Vargas’ injury history is lengthy: a torn labrum in his hip (2008), a blood clot in his left armpit (2013), an appendectomy (2014), a left flexor strain (2015), Tommy John surgery (2015).
The fractured — and removed — hamate was different in that it affected only his non-throwing hand. Vargas was largely able to continue his throwing program and maintain his arm strength, though he was limited to several simulated games as he waited for the cut to heal.
Vargas’ glove won’t include any extra protective padding, but he said he isn’t worried about fielding potential comebackers.
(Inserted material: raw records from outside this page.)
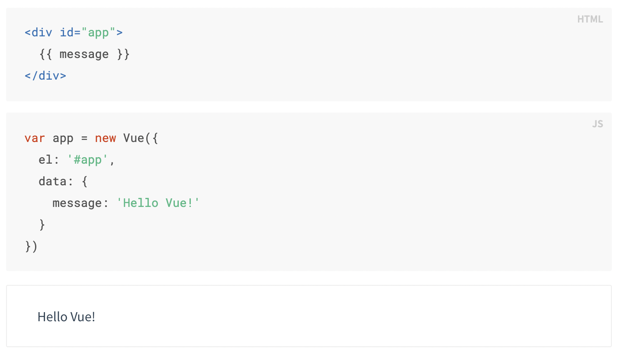Click the closing </div> tag
617x355 pixels.
45,76
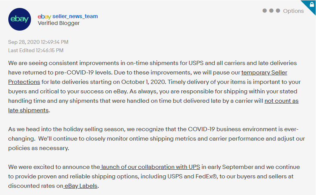316x195 pixels.
Task: Click the Verified Blogger label
Action: [59, 23]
“If I did [have any concern], I wouldn’t be out there,” Vargas said.
The Mets signed Vargas days into spring training to a two-year, $16-million contract as a measure of stability for a rotation that was hit hard by injuries last year. While Harvey, Noah Syndergaard, Steven Matz and Zack Wheeler all dealt with health issues, Vargas, with Kansas City, pitched a full season for the first time since 2014.
After posting a 2.62 ERA and 1.15 WHIP in the first half — and getting picked for the All-Star Game for the first time — Vargas dropped off in the second half with a 6.38 ERA and 1.60 WHIP.
He’ll be looking to put that rough stretch, and this most recent injury, behind him starting Saturday.
“Just happy to be back in a competitive situation a few days ago [with Las Vegas] and looking forward to getting back in the mix,” Vargas said. “We’re playing so well, I would think that anybody would want to get out on the field and be a part of that. I’m just looking forward to being able to do my job again.”